En pocas palabras, lo mejor de “Cenizas Eternas” radica en su plasmación de un supuesto paraíso, cercano también a la pesadilla de la urbe de concreto. Dios y el diablo en la tierra del sol. Aquí caben dos acotaciones.
A favor del resultado, “Cenizas Eternas” no escatima recursos para mostrar lo censurado de la existencia indígena: el sexo, la violencia, la dominación masculina de la prole, el consumo de sustancias para alcanzar trances espirituales y las sangrientas luchas tribales intestinas.
Sin embargo, a la autora a veces se le pasa la mano con la brocha gorda, y cae en el estereotipo opuesto. Es decir, delinea un perfil binario caracterizado por la excesiva satanización del macho y la predecible glorificación de la mujer en contacto con el shabono, a través del filtro publicitario de la discutible imagen de la protagonista.
Inconscientemente, la foto fija de Patricia Velásquez le echa la partida abajo a la apuesta conceptual de la directora, al conducirla por los derroteros manidos del tradicional calendario de la modelo o la Miss en guayuco. Postal de escasa credibilidad incorporada por una actriz inverosímil, encargada de proyectar la fantasía erótica de la clásica y romántica luchadora ecológica, devenida en guerrera tras su caída y adopción en el seno de los colectivos y comunidades utópicas de la selva. Variación del cliché de “Pocahontas”, “Avatar” y “Danza con Lobos”. Corriente de complejo de culpa y de pedido de perdón por el diezmo de las venas abiertas de América Latina. Toda una impostura.
Por fortuna, el reparto de secundarios, salva la patria por la puesta en escena y la dramaturgia. No en balde, compartimos la reflexión del colega, Juan Carlos Carrano, para La Cotufa: “Las felicitaciones se las llevan, en grupo, la gran mayoría de los actores que hicieron papales secundarios de indígenas (Enrique Dorante, Amílcar Marcano, Francisco Gonzáles), pero sin duda la mejor actuación es la de la hermosísima Arlette Torres, quien interpreta a Maroma, una Yanomami que se convierte en la mejor amiga de la protagonista.”
· · · · · · ·
→ **TRABAJO REQUERIDO**
Según la reseña de «Cenizas Eternas», ¿a qué personaje interpreta Arlette Torres?

→ **DATOS EN BRUTO**
· · · · · · ·
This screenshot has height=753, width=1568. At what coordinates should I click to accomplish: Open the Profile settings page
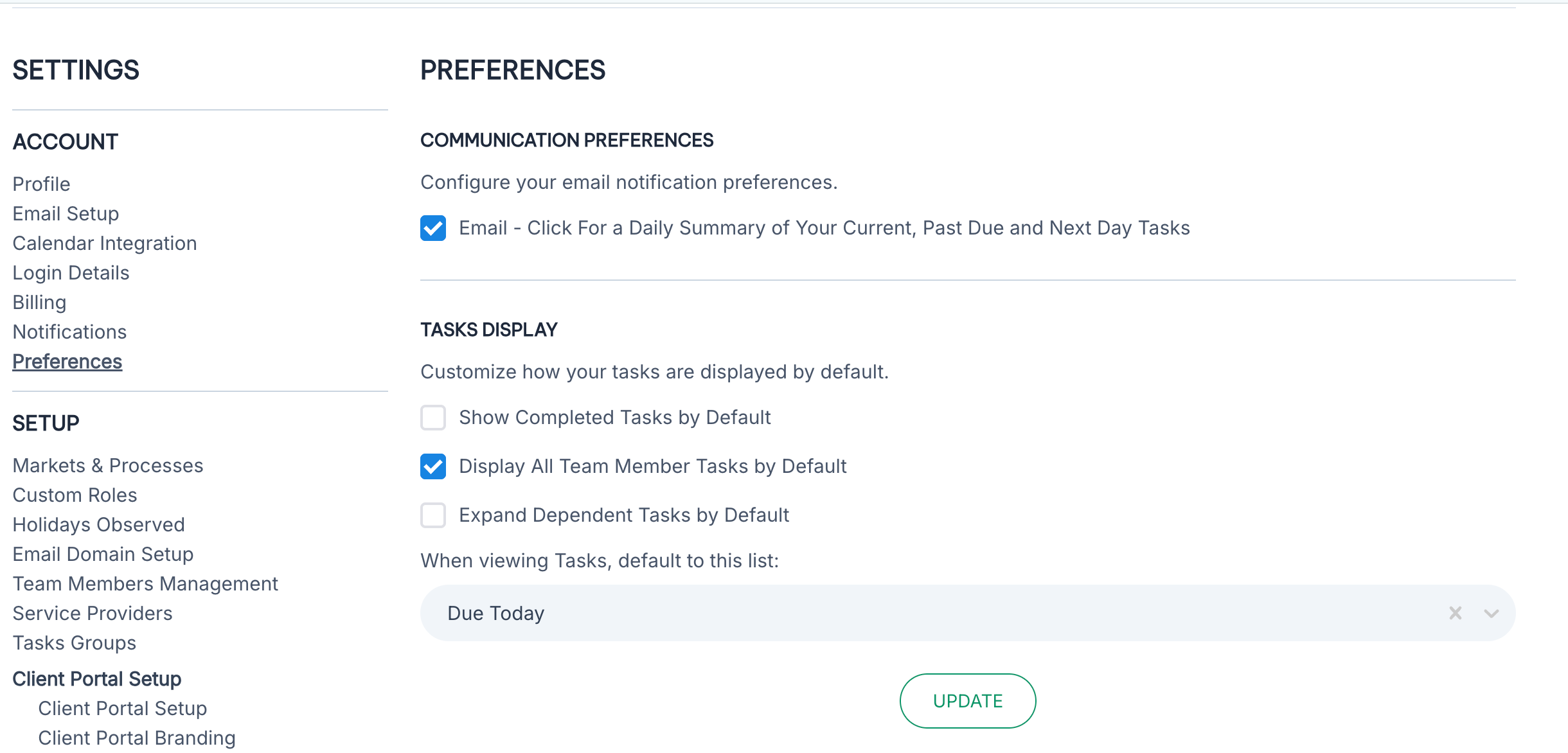pyautogui.click(x=41, y=184)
· · · · · · ·
→ **RESULTADO FINAL**
Interpreta a Maroma, una Yanomami que se convierte en la mejor amiga de la protagonista.